Joshua Beadle rose up and banked in a 3-pointer to stretch Boston College men’s basketball’s four-point lead to seven with 3:15 to go in the game. A little over a minute later, after Miami’s Matthew Cleveland cut BC’s lead back to four, Beadle hit another shot from behind the arc.
This time, it rippled through the net—no backboard needed. With the momentum firmly in his team’s hands, Beadle gave the Eagles their 71–64 lead with two minutes remaining.
“Someone said, ‘Put Beadle back in,’ and I’m glad we did, because he knocked in two threes,” BC head coach Earl Grant said. “He banked the first one, so obviously he has some help. He has some help from above on that one.”
The Eagles (9–5, 1–2 Atlantic Coast) went on to beat the Hurricanes (4–9, 0–3) 78–68 on New Year’s Day, starting off 2025 with the biggest home comeback in BC history.
BC trailed by as many as 19 points in the first half, but the Eagles came out of the locker rooms after halftime looking like a new team. Players that usually start were sitting on the bench for periods throughout the second half, as young Jayden Hastings and Luka Toews got time. The bench was energetic regardless, something Grant emphasized.
“A lot of starters were sitting on the bench while we were making a run,” Grant said. “Typically, you can look at the bench and get a good idea of who the program is.”
BC outscored Miami 49–27 in the second half as five Eagles put up double-digits.
“The guys never flinched,” Grant said. “They believed in what our plan was, and we actually started the execute the plan better in the second half, or the end of the first half.”
BC’s first lead of the game came with 8:52 left on the lock. Freshman Luka Toews, drove into the paint, pulling defenders with him, then dished the ball to Elijah Strong sitting in the corner.
Strong swung it up to McFarlane on the left wing, and McFarlane sank the three to put BC up 56–55. BC ended the game 38.5 percent from three, and held Miami to five makes on 23 attempts from behind the arc.
The Hurricane’s 21.7 percent clip from three showed improvement from BC’s 3-point defense, as the Eagles have recently made a habit of letting opponents sink nine or more threes on more than 40 percent shooting.
“In the first seven games we were 6-1, we were giving up five threes a game,” Grant said. “And then in the last five or six games, I think we were giving up nine or 10 threes. So it’s something that we wanted to emphasize in some of our schemes, ball-screen coverages, to force them to take tough shots.”
Elijah Strong couldn’t get things going in the first half. Like the rest of his team, though, that all changed after halftime. He scored 11 points in the second half.
Chad Venning might have been one of the only consistent players for the Eagles offensively.
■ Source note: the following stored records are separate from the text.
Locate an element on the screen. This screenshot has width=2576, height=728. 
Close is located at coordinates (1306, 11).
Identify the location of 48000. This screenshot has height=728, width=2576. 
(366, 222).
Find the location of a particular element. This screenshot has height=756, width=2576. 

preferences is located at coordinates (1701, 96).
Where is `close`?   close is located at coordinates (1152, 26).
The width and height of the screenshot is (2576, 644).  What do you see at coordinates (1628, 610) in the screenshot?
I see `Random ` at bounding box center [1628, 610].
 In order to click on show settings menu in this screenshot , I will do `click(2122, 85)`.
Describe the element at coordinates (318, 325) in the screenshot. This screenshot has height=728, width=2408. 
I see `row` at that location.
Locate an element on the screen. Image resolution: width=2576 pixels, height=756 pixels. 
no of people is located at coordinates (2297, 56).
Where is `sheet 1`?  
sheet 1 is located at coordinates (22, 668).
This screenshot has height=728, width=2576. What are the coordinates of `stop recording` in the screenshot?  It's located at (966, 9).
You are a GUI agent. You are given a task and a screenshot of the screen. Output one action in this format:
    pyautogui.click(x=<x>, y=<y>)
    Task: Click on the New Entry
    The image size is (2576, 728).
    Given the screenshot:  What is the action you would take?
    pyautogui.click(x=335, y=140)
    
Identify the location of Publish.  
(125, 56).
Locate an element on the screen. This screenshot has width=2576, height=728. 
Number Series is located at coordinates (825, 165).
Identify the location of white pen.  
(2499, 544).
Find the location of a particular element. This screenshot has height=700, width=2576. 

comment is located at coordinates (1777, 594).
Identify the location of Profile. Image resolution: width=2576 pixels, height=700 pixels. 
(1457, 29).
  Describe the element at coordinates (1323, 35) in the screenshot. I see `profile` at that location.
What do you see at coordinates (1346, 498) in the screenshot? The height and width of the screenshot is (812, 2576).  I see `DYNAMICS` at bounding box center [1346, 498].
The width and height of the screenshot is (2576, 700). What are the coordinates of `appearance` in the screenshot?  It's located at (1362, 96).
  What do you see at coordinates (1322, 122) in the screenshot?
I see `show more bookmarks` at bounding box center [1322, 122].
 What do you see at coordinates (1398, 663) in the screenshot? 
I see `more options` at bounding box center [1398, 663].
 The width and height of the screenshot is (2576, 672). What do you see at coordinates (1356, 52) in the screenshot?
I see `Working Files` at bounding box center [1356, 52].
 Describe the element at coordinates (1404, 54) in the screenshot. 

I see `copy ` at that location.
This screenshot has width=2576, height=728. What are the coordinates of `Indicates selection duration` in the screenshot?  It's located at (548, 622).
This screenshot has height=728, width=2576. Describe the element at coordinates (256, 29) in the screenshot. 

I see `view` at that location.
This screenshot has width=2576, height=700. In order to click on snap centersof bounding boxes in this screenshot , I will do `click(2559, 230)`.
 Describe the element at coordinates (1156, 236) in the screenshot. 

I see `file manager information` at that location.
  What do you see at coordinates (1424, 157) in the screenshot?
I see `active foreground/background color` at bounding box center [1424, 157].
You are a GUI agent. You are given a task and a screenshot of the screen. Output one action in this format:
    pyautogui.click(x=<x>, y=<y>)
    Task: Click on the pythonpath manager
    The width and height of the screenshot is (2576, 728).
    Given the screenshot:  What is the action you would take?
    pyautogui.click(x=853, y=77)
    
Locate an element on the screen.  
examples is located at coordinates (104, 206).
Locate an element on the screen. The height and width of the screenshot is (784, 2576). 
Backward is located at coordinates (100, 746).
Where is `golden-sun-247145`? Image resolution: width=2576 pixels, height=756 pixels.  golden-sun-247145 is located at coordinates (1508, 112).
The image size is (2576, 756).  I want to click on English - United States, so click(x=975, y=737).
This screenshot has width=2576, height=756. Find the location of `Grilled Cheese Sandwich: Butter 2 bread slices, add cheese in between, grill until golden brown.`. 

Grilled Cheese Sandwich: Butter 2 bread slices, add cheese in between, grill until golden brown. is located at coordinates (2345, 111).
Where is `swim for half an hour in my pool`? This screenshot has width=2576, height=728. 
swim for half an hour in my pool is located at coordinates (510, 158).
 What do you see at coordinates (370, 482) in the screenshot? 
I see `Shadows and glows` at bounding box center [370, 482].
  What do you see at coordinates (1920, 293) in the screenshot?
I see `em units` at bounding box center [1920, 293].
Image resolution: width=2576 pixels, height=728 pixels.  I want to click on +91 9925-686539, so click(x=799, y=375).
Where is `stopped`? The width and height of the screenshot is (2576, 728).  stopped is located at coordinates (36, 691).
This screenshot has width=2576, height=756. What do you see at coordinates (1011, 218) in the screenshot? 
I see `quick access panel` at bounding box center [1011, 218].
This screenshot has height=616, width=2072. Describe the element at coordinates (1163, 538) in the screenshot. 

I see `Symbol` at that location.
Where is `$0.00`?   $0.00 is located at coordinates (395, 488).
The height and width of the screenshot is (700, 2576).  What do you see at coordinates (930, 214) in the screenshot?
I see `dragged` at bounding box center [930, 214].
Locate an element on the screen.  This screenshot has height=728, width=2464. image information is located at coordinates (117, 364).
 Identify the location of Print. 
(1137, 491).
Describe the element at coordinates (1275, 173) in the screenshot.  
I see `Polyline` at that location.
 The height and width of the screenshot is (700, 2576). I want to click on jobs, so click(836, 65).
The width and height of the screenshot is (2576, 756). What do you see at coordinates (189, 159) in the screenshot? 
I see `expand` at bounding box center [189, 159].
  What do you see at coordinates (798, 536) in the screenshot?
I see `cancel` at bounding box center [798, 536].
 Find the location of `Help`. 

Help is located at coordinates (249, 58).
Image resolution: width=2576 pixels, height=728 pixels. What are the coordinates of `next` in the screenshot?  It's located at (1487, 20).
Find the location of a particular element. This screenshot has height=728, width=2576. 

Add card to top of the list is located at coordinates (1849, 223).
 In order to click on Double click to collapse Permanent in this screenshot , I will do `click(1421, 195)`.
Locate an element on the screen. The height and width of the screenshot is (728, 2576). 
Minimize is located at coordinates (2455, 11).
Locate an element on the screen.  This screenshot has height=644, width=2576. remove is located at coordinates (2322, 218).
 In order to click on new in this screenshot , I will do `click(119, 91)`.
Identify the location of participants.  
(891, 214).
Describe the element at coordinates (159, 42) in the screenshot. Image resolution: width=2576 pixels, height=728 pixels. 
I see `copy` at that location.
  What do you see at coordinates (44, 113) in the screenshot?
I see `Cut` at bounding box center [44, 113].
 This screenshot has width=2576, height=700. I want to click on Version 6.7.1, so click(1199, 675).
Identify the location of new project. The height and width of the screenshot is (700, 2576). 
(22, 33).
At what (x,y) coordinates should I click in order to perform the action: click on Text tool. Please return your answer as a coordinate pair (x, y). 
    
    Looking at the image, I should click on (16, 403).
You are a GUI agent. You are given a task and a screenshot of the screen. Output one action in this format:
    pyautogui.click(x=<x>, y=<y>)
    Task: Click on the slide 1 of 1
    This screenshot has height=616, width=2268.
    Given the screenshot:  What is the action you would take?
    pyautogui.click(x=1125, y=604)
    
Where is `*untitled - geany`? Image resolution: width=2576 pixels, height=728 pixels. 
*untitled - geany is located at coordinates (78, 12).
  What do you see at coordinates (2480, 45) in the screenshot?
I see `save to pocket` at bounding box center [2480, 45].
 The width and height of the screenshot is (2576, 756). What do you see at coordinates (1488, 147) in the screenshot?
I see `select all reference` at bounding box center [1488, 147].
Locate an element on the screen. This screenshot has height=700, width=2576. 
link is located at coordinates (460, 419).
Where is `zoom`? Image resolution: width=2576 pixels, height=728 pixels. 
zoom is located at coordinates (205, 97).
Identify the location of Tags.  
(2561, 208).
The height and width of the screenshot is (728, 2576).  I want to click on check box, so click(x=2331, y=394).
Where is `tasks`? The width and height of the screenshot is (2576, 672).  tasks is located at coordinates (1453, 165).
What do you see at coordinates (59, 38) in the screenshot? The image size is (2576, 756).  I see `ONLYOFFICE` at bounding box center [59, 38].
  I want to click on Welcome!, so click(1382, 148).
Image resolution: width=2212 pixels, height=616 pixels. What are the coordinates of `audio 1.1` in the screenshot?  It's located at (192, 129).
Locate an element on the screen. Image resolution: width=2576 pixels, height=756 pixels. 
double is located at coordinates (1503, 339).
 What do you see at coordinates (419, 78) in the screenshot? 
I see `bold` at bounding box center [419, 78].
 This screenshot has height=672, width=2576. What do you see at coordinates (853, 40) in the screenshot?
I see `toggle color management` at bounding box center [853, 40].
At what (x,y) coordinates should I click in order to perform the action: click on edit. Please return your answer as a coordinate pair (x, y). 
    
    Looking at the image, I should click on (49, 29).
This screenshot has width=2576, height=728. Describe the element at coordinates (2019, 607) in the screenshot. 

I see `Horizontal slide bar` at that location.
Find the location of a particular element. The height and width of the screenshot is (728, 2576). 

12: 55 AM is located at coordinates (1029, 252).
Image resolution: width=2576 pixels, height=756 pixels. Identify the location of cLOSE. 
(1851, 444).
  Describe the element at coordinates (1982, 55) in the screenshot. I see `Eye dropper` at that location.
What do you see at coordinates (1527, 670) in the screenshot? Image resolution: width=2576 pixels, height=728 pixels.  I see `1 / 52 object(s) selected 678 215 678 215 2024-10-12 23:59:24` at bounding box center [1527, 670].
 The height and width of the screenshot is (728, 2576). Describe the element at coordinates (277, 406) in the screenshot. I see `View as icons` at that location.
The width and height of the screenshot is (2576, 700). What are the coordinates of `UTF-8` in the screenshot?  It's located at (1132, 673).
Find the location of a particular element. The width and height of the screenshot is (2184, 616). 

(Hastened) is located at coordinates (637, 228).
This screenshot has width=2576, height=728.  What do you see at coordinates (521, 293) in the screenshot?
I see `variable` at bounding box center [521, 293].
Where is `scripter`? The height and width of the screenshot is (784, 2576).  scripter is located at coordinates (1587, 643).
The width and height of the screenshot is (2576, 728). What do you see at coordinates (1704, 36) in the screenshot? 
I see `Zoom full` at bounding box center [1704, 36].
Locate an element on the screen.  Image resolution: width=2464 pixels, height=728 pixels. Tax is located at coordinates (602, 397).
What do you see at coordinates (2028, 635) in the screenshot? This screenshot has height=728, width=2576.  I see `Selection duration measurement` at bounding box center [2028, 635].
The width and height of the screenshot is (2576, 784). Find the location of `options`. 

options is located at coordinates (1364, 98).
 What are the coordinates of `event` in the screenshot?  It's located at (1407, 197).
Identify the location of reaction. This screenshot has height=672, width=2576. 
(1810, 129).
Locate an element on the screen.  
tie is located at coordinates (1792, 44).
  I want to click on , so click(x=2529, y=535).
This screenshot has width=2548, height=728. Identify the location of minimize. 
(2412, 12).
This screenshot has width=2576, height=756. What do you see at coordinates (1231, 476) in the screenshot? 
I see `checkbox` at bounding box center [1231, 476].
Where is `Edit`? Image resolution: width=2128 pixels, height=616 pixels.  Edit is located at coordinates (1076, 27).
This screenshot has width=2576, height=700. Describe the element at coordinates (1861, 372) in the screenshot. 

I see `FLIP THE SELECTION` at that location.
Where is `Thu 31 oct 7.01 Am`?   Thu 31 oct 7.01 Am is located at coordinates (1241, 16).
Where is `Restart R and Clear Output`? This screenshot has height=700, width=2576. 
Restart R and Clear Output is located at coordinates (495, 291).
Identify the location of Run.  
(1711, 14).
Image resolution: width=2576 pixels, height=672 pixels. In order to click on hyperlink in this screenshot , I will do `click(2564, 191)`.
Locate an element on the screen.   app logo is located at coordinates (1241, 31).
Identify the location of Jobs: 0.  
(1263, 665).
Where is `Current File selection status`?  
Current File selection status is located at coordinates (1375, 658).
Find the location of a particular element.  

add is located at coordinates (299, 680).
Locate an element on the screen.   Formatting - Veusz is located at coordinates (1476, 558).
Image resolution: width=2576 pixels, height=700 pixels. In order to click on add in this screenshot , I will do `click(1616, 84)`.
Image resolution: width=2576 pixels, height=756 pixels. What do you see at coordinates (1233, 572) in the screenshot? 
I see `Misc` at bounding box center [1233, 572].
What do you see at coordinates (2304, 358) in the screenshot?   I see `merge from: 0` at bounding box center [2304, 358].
He scored three straight baskets with about five minutes left in the first half, sending BC into halftime with a 12-point deficit—a three-possession game that seemed much more manageable than its once 19-point hole.
The comeback win relied on BC’s defense, but Miami was facing struggles the Eagles didn’t force, too.
The Hurricanes were missing their leading scorer, their head coach suddenly stepped down last week, and they went just nine of 14 from the free-throw line in Wednesday’s game.
Regardless, BC’s intensity, 40 rebounds, and 21 made free throws, was enough to get them a comeback win and its first victory in the ACC this season.
“First conference win—it’s a good feeling, because obviously starts a new year,” Beadle said. “We got a lot of goals that we want to achieve, and we feel as though this team, we can achieve a lot of things. We can take over the ACC.”